As Linn’s senior editor Jay Bigalke reported last week, Postal Service director of stamp services Susan McGowan trumpets the popularity of press sheets among collectors.


I’d say the sheets are vastly more popular among USPS officials, who must be salivating at the prospect of extracting almost $600 per sheet from dealers and collectors.

Both varieties of the USS Arizona Memorial press sheet were printed in a quantity of 500. Given the exorbitant price tag, I would be amazed if either one becomes a sellout.

Perhaps the Postal Service isn’t paying much attention to the sales figures for press sheets based on their total face-value cost.

By my reckoning, the more affordable sheets with broadly popular themes have sold well.

For example, both the Modern Art in America and the Made in America sheets without die cuts, which sold for $22.08 and $27.60, respectively, sold out relatively quickly.

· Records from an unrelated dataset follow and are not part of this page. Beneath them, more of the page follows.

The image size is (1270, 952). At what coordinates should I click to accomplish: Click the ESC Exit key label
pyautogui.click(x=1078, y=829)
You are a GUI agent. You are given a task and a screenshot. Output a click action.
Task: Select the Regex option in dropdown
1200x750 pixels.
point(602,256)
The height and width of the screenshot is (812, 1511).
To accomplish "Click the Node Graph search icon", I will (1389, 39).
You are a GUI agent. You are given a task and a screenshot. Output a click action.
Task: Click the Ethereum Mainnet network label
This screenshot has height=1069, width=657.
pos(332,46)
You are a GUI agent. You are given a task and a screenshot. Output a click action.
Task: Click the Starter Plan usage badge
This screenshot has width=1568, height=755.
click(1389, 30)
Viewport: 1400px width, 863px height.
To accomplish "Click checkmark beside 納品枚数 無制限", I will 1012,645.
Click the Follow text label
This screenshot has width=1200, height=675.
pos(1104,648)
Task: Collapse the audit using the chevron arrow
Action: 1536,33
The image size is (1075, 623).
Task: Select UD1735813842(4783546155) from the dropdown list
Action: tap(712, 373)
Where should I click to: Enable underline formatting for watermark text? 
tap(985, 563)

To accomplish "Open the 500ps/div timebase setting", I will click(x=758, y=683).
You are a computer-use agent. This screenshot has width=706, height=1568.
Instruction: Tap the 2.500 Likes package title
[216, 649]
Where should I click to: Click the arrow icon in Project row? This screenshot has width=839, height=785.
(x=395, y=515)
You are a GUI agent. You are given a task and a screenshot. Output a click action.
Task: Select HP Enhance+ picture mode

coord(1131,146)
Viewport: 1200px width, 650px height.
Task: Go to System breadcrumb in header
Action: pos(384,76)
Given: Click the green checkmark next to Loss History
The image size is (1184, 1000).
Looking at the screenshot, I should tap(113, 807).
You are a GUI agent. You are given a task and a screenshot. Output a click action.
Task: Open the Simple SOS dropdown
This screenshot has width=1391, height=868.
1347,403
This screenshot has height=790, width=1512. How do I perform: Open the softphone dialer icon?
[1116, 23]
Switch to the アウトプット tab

No surprise there: A roughly $25 outlay from one’s stamp budget is much easier to accommodate than an expenditure 24 times that amount.

Linn’s has editorialized numerous times against expensive, gimmicky stamp products. But our pleas, evidently, continue to fall on deaf ears.

The most recent big-ticket item prior to the USS Arizona Memorial press sheets was the Jenny Invert collector’s set, which retailed for $200. Postal Service marketing went into overdrive for this product, with splashy online advertising well in advance of the item being placed on sale.

And the USPS dangled the limited-edition carrot, saying that no more than 5,000 would be produced.

Well, as you might imagine, many collectors balked at having to pony up $200. Result: just 1,900 were sold.

New column debuts

I am pleased to announce that a new column focusing on United States essays and proofs debuts in this issue on page 26.

Penned by noted essay and proof expert and dealer James E. “Jim” Lee, the column will appear bimonthy in the week 4 issue of Linn’s.

In his inaugural column, Lee introduces us to essays and proofs, and the roles they play in the progression from an idea for a stamp to a finished, printed design.

Although relegated to the back of the Scott Specialized Catalogue of United States Stamps and Covers, essays and proofs offer myriad collecting possibilities and come in a veritable rainbow of colors.

Moreover, they are an essential part of the story of any stamp, should one wish to exhibit at a competitive level.